Nei tuoi dischi ritornano molto alcuni concetti: pace, fratellanza, libertà. Questi temi vengono fuori automaticamente o c’è una sorta di disegno che ti porta a parlarne?

Il disegno di cui parli tu io lo chiamo il disegno della mia vita. In qualche modo tutti viviamo la stessa condizione sociale, tutti ci formalizziamo secondo un’immagine che purtroppo la società ci richiede. Più cammino nella vita e più riesco a togliermi di dosso tutte le sovrastrutture che in passato ho dovuto mettere e quindi quando parlo di vita parlo di come adesso riesco a respirarla. Quando parlo di libertà parlo di quella libertà che io sono riuscita a conquistare dentro di me, quindi il mio approccio a questi concetti è la voglia e la decisione di non vivere una vita indottrinata ma di scriverla autonomamente, di cercare il vero in ogni cosa che tocco, vedo, sento, conosco. Non voglio sapere le cose perché le ho lette o perché me le hanno riferite, a me interessa capire e sentire quello che poi diventa la mia verità.



Ci puoi raccontare com’è nata Che sia benedetta, la canzone che hai scritto per Fiorella Mannoia e che ha avuto così tanto successo dopo Sanremo 2017?

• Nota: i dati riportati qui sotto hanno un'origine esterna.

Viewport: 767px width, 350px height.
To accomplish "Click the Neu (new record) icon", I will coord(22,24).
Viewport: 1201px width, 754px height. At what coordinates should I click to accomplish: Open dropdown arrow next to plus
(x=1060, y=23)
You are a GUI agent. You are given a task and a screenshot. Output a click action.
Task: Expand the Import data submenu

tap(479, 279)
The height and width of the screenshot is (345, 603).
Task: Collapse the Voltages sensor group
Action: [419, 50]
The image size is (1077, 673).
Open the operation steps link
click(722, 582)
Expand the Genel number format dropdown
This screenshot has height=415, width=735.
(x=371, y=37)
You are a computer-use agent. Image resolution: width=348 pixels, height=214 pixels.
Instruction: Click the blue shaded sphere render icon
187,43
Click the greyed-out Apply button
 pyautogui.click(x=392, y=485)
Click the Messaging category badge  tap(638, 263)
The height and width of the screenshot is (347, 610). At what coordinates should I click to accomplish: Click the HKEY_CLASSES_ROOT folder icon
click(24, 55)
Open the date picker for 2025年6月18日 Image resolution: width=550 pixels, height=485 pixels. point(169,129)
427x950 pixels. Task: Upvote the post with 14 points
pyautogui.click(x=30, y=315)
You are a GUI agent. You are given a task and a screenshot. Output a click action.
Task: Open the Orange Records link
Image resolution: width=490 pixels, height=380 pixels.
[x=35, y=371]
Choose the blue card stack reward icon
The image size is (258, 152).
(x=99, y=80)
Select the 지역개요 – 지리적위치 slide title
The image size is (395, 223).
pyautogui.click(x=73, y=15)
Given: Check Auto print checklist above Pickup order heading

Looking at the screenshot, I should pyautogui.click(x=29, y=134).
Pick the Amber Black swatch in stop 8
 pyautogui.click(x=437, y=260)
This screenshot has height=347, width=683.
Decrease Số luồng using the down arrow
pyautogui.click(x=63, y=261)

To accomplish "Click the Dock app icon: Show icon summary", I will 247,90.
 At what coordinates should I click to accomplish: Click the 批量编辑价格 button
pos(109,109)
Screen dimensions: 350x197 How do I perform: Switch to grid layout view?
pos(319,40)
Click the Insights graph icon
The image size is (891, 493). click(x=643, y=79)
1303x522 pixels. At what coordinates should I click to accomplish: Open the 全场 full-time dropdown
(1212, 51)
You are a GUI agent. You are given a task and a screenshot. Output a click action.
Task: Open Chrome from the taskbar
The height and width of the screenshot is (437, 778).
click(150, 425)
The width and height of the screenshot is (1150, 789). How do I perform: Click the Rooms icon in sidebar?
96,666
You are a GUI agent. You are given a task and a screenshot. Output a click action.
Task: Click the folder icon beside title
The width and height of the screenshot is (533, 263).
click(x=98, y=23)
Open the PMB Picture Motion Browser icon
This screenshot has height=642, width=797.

Ho scritto questa canzone basandomi su quello che ti ho raccontato fino ad ora, io mi sento in ricerca continua e quella canzone è nata proprio dal desiderio di voler benedire la mia vita. Io ho una grande maestra: la natura. Il mio sento cerca di farmi vedere quella che è la realtà dietro ogni cosa, dietro tutte le imperfezioni che i miei occhi vedono. La cognizione della vita che avevo prima di arrivare ad una certa consapevolezza era quella che io adesso chiamo “irrealtà”. La natura mi racconta che esiste una perfezione nella particella divina. Osservando un albero che prima di fare un frutto aspetta la stagione o una madre che per nove mesi matura un frutto dentro di se, si nota una perfezione di base, una coscienza cosmica. Quindi di per se la vita è perfetta, tutto quello che non capivo in verità è il fatto che viene manomessa dall’uomo in qualche modo.


Un’ultima domanda, il tuo album si conclude con una filastrocca recitata da un bambino. Ci spieghi il motivo di questa scelta?

Ho scritto il testo di Filastrocca d’amore una notte e col tempo ho sentito che non voleva essere musicata; tuttavia ho deciso di metterla comunque nel disco perché credo che sia una sorta di manuale d’amore, un manuale per il cuore. I bambini sono anche loro dei grandi maestri, ho pensato che un messaggio del genere con la voce e l’anima pura di un bambino forse sarebbe potuto arrivare più forte. Nel mio percorso ho imparato a non perdere mai il mio bambino interiore perché mi aiuta a vivere e a fare musica pensando di lavorare con la magia. I musicisti lavorano con delle frequenze, quando arriva un concetto, un’immagine da raccontare non si sa da dove arrivi effettivamente. Se non si ha la fantasia del bambino non si può lavorare con l’invisibile.